Obviously, struggling with a formal education system that requires so very much reading and writing creates a certain degree of grit and perseverance in some children. Characteristics which no doubt enable them to respond to challenges in later life with a degree of emotional resilience. Adrian Atkinson, a business psychologist who worked with a dyslexic research group studying the prevalence of dyslexia among entrepreneurs says, “Most people who make a million have difficult childhoods or have been frustrated in a major way. Dyslexia is one of the driving forces behind that.”

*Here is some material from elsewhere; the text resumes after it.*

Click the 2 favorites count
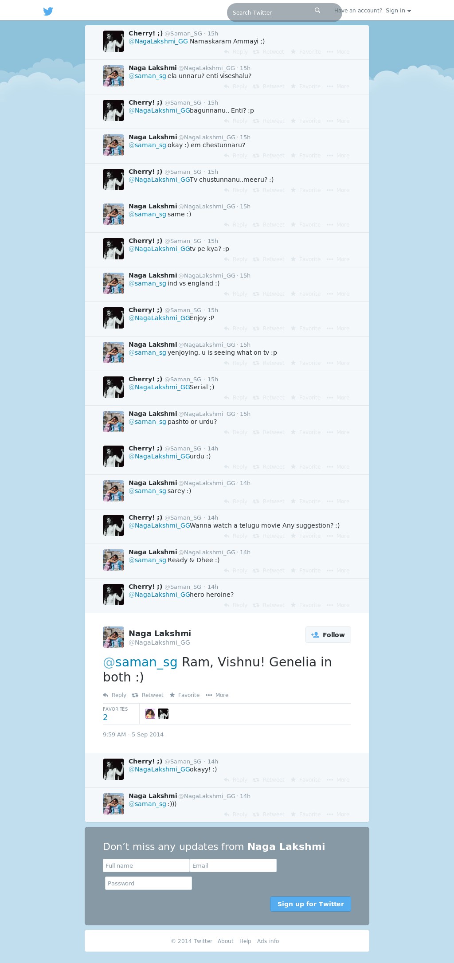The image size is (454, 963). click(x=106, y=717)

However, that is not the full story: dyslexics think differently — perhaps it’s time our classrooms think a bit more like them, rather than forcing them to think more like us.

A brief step back

Dyslexia causes the rods (axons) in the neurological system to be further apart than average — people with autism for instance have axons that are very close together. The shorter the distance between axons, the quicker and more detailed the thought process is. The longer distance between the axons, means that people with dyslexia can take up to five times longer to translate what they see, into words. On the other hand they are better able to look at situations or scenes, and notice and build patterns of meaning – they are very good at learning by watching and practicing.

However, with the emergence of the industrial revolution – and the rapid advances of the printing press – education became less about artisans and apprentices, and more about encoding information in books, and being able to scale it to industrial levels across hundreds of schools. Naturally this was an incredible boon for the majority of people. The middle classes emerged from this advanced ability to access knowledge.

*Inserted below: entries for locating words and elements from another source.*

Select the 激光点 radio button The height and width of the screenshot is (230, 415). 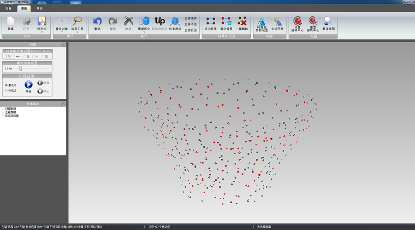tap(6, 85)
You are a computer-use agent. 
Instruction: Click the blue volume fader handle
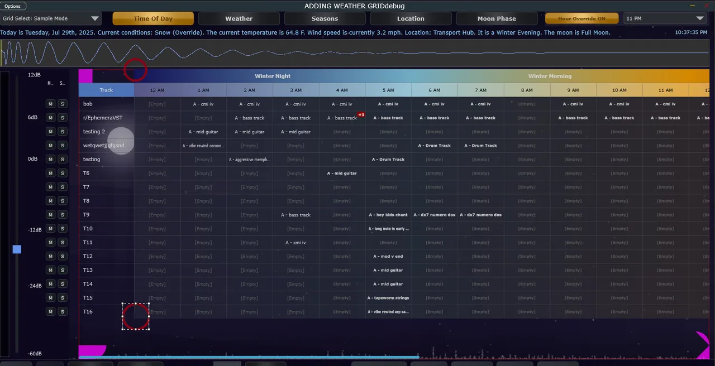click(17, 249)
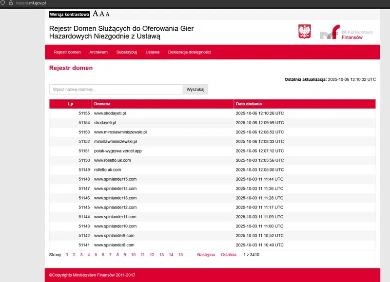Select page 2 in pagination

pyautogui.click(x=74, y=255)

But some people fell by the wayside – particularly those that struggled to learn from encoded knowledge (i.e. symbols such as letters and numbers). And so begins a rather sad and distressing period for those with learning disabilities. Marginalized, shamed, and labelled “dumb” – it’s no surprise that students with dyslexia are also some of the most socially vulnerable youths: 50% of all adolescents in drug and alcohol rehabilitation in the US have dyslexia.

A turn of the tide

Assistive technologies abound to help younger students to master reading, and older students with note taking and organising their thoughts. Equally, there are a number of tools and resources online for parents and teachers of students with dyscalculia.

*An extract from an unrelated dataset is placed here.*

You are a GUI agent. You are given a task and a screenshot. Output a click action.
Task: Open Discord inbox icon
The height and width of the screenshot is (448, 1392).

Dyslexics happen to be very good at oral communication, delegation, creative and spatial awareness tasks. They are exceptional at entrepreneurship and sales, able to verbally paint compelling pictures of what they envision. Consequently they are also good at managing companies and motivating staff; they are able to “see” future consequences, patterns of success and swiftly visualize complex management hierarchies.

They are also brilliant lateral thinkers – perhaps honed by the tough task of comprehending the facts in a book-based classroom, they have exceptional work-around abilities – seeking new ways to understand problems. Consequently, people with dyslexia are particularly likely to succeed at engineering, entrepreneurship, the arts and architecture.

Increasingly educators and pedagogues are looking at dyslexia, and teaching students with dyslexia, differently. The thinking being: If dyslexics are proving to be some of society’s most extraordinary and valuable people (see list above) then surely ensuring they receive a good education is imperative?

Stay tuned!

Join me next time where I will uncover some of the advanced educational theories and practices that are not simply finding ways to help dyslexics to cope with the classroom, but are in fact redesigning their learning theories to embrace the ways dyslexics learn, to the benefit of the entire class.


*Note: I am aware that some of my readers may feel I have overstepped a politically correct protocol by using the phrases “dyslexic” and “dyslexics” so freely. I took guidance from Dr Daniel Peters in this article on the paradigms currently frustrating efforts at improving education for dyslexic students. He says, “Even worse, as in my state of California, many states aren’t allowed, or don’t use the word “dyslexia,” and many parents have heard statements from teachers and educators such as, “Dyslexia is an outdated term” and “Dyslexia is not recognized anymore.” I also took as my guide, the very many videos online of exceptional people, who happily identify as dyslexics – my logic being if dyslexics themselves don’t mind the phrase, then, in the interests of clarity I shall also use it.